= Upside (magazine) =

Venture capital magazine

Upside was a San Francisco-based business and technology magazine for venture capitalists. It was published from 1989 to 2002. It had a circulation above 300,000.

==History==
===Beginnings===
Upside was started by banker Anthony B. Perkins and technical writer Rich Karlgaard as a magazine "for Silicon Valley about Silicon Valley." Venture capitalist Tim Draper was the main initial backer, along with Silicon Valley Bank founder Roger Smith and Estée Lauder's grandson Gary Lauder. Jay Whitehead was its Managing Publisher. In its early issues, the publication published controversial articles on investment firms Kleiner Perkins Caufield & Byers and Hambrecht & Quist. Upside quickly became widely read in the Silicon Valley tech community but burned through $3 million between 1989 and 1992 and was constantly trying to raise money.

===Departure of founders===
Perkins was removed by the magazine's board of directors as publisher on May 2, 1992. He would go on to start Red Herring, which had a similar focus to Upside. Within a month, Karlgaard left to become editor of Forbes ASAP. Forbes ASAP was originally announced as a joint venture between Forbes and Upside, but Upside was excluded from the venture after the hiring of Karlgaard, and this angered magazine staff.

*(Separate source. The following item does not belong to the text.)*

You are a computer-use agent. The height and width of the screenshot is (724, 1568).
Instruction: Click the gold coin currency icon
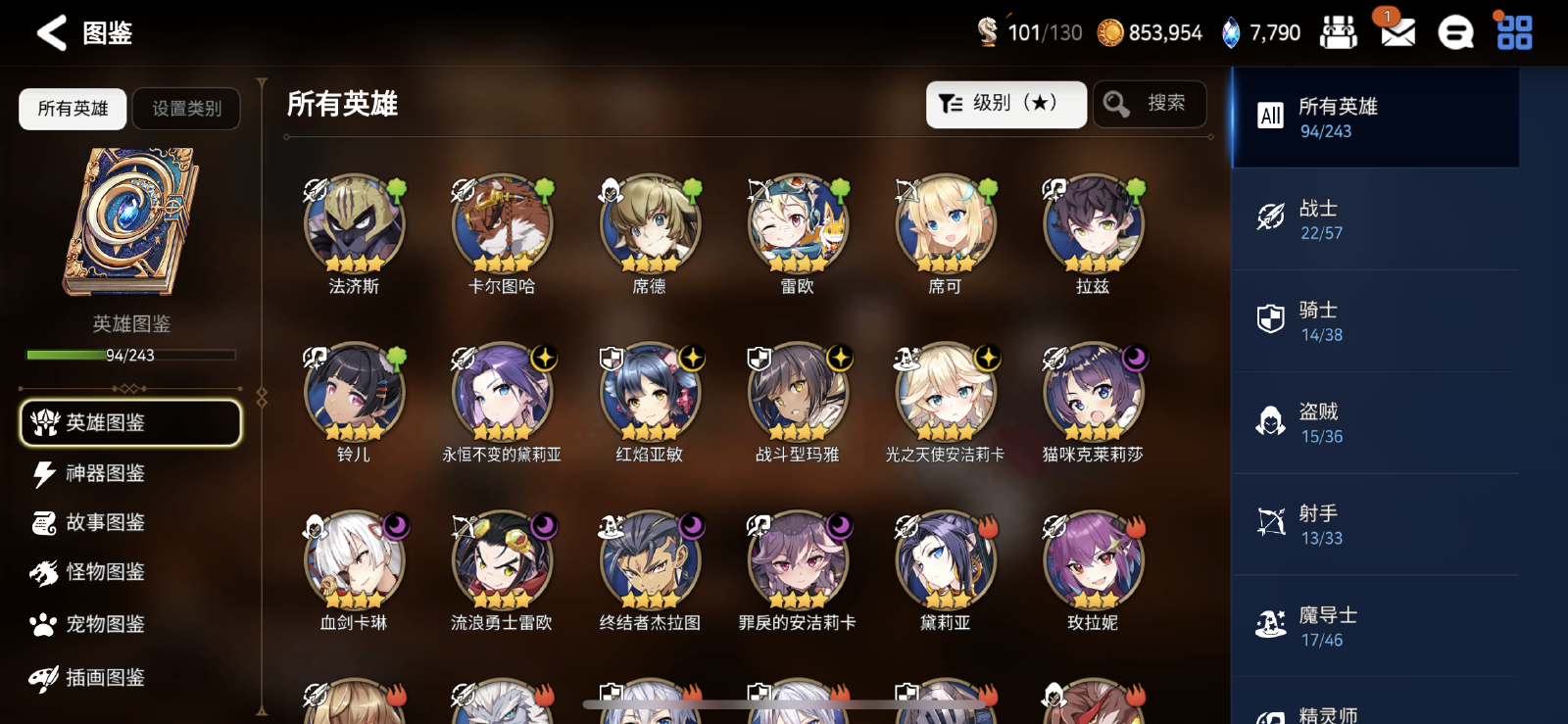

David Bunnell, an Upside board member and investor and a founder of PC World, Macworld and PC Magazine, was CEO from 1996–2002.

===Expansion===
In 1997, The Washington Post Company invested in Upside and announced the two companies would share editorial resources, collaborate online, sponsor conferences together and cooperate on ad sales and circulation development. The Washington Post Company said it selected Upside due to the magazine's tech news and connections in Silicon Valley.

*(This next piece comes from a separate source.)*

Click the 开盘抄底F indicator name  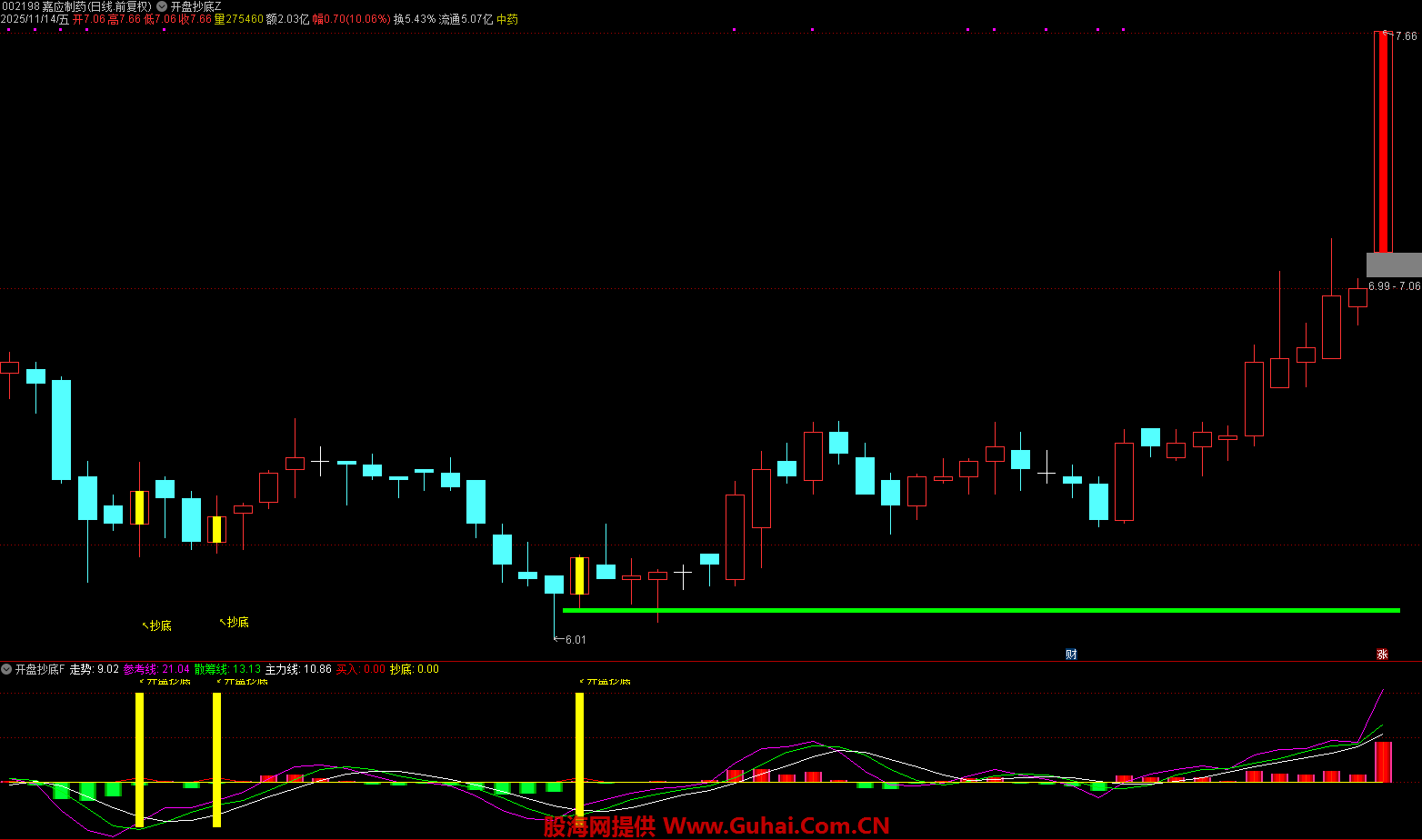click(40, 669)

David Bunnell's son Aaron Bunnell joined Upside as a vice president in the late 1990s, in charge of the magazine's website UpsideToday. He struck a crucial deal with Yahoo that doubled traffic and launched a popular feature called "Dot-Com graveyard." Co-workers described him as a hard worker. In summer 2000, he was found dead in a hotel room in New York, where he had traveled to close an UpsideToday business deal. He had reportedly been using drugs, working long hours and grieving the loss of a girlfriend in the weeks leading up to his death.

In January 2001, Upside launched UpsideFN, a New York-based online radio network headed by GM Scott Hunter and J.T. Farley, a former senior producer and news editor for CNBC. UpsideFN closed in May 2001, citing a weak advertising market.

At its peak size in 2001, Upside employed 110 staff.

===Bankruptcy===
Upside declared bankruptcy and ceased publication in 2002.